* Recorded information *
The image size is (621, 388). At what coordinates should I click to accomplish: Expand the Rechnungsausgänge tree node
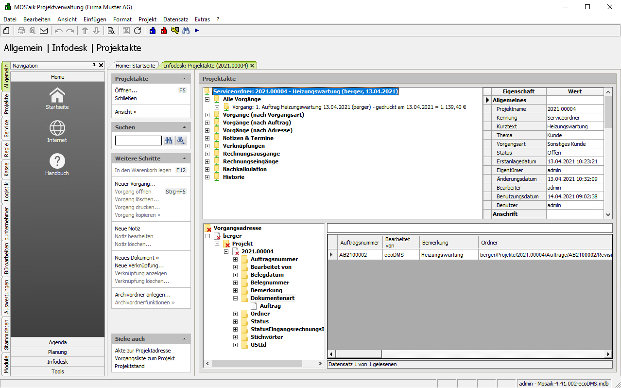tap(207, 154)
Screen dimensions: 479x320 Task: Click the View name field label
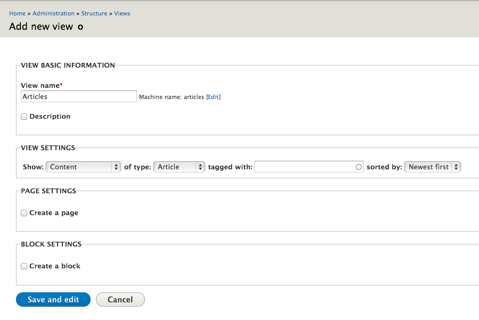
---
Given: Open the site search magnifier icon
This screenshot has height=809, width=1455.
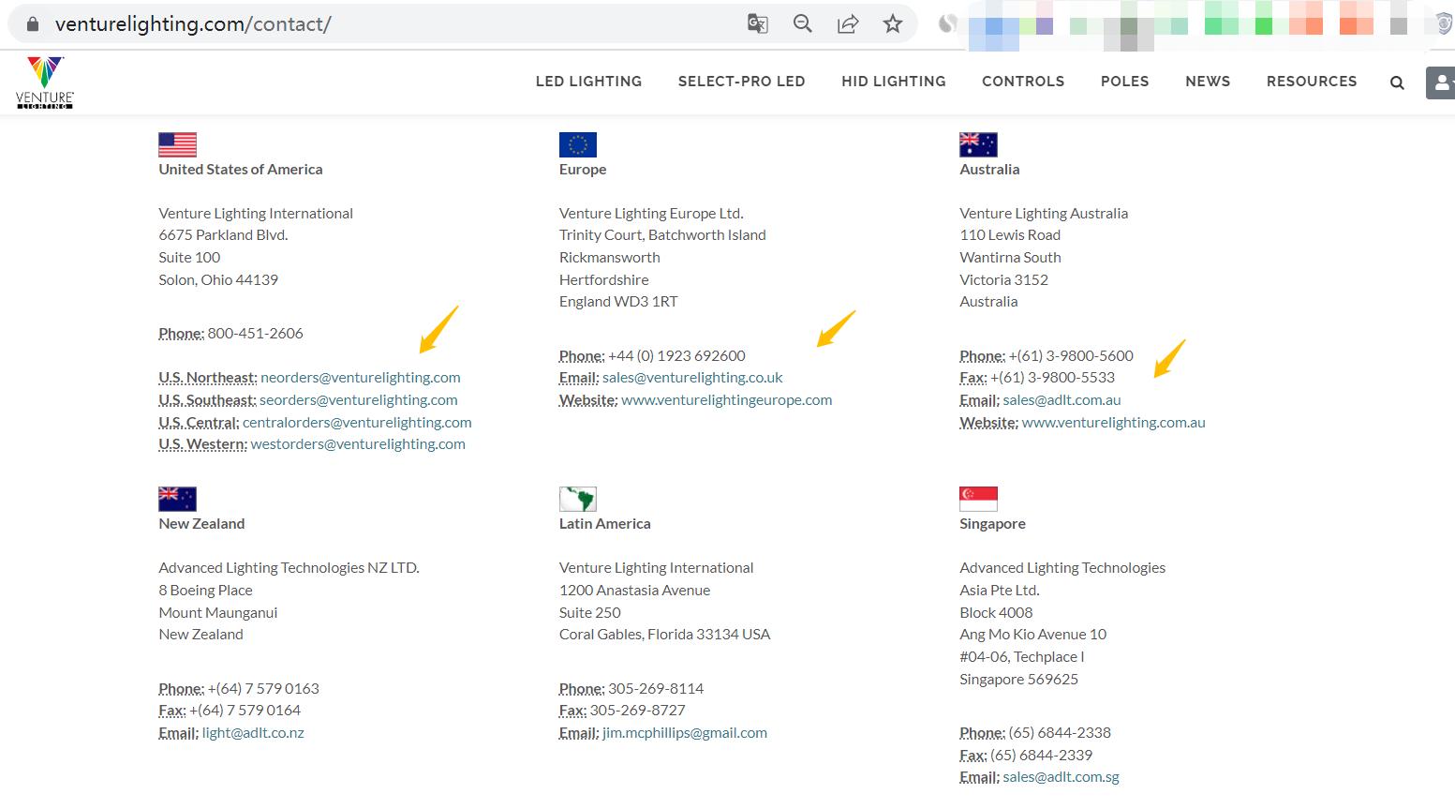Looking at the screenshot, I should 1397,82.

* What is being asked *
Using the entries above, transcribe every line from the line containing "The image size" through the line containing "Screen dimensions: 479x320". Do not copy pictures.

* Written reply *
The image size is (621, 388). At what coordinates should I click to accomplish: Expand the Rechnungsausgänge tree node
tap(207, 154)
Screen dimensions: 479x320 Task: Click the View name field label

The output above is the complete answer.